# DESCRIPTION OF THE TASK
Rewrite the items with every "screenshot" swapped for "screen capture" and everything else unchanged, leaving the pictures out of your answer.

# RECORDS TO PROCESS

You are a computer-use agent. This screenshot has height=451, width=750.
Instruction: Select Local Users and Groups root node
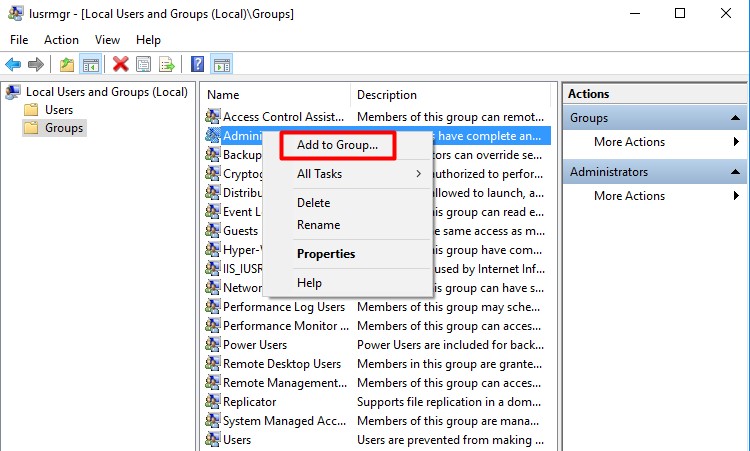click(106, 92)
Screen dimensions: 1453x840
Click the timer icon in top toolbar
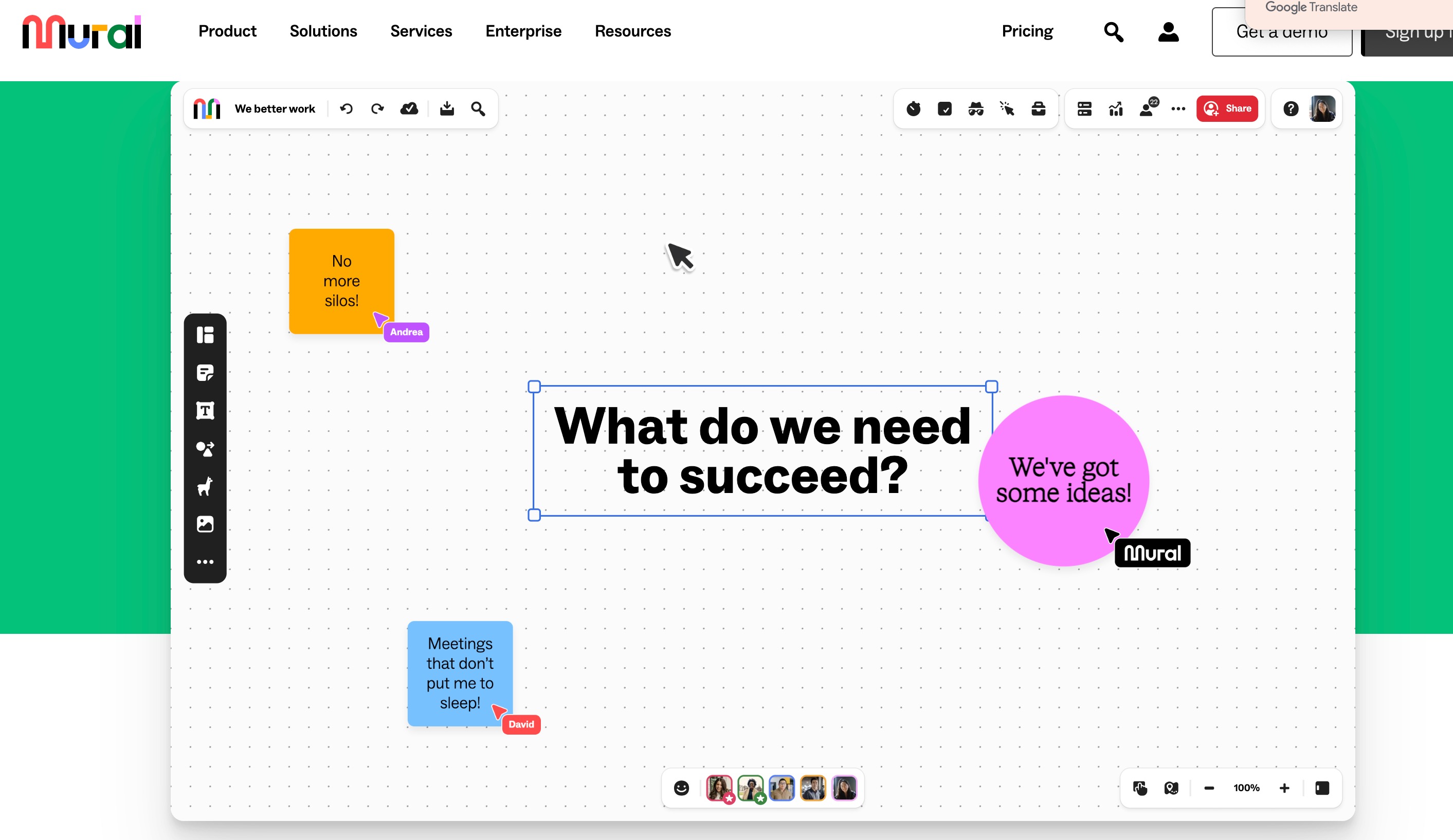913,108
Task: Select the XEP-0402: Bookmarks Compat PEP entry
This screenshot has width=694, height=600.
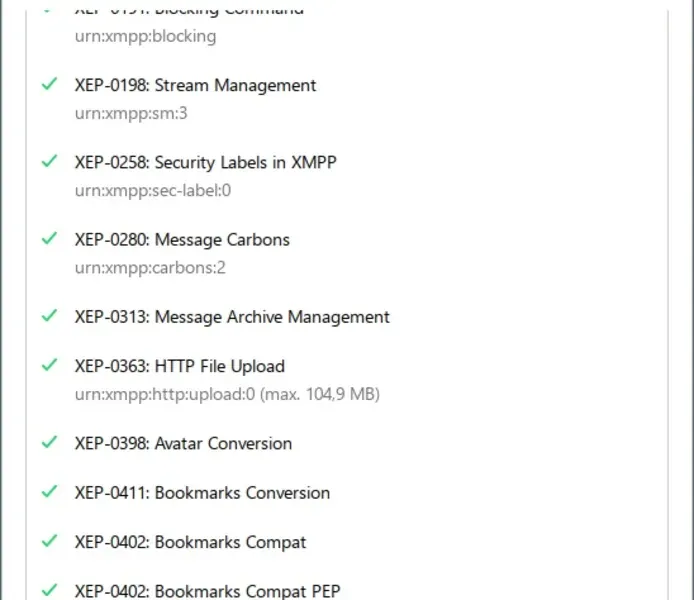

# RESULT FOR THIS EXERCISE
You are a computer-use agent. This screen capture has height=451, width=750.
Instruction: Select Local Users and Groups root node
click(106, 92)
Screen dimensions: 1453x840
Click the timer icon in top toolbar
913,108
Task: Select the XEP-0402: Bookmarks Compat PEP entry
This screen capture has width=694, height=600.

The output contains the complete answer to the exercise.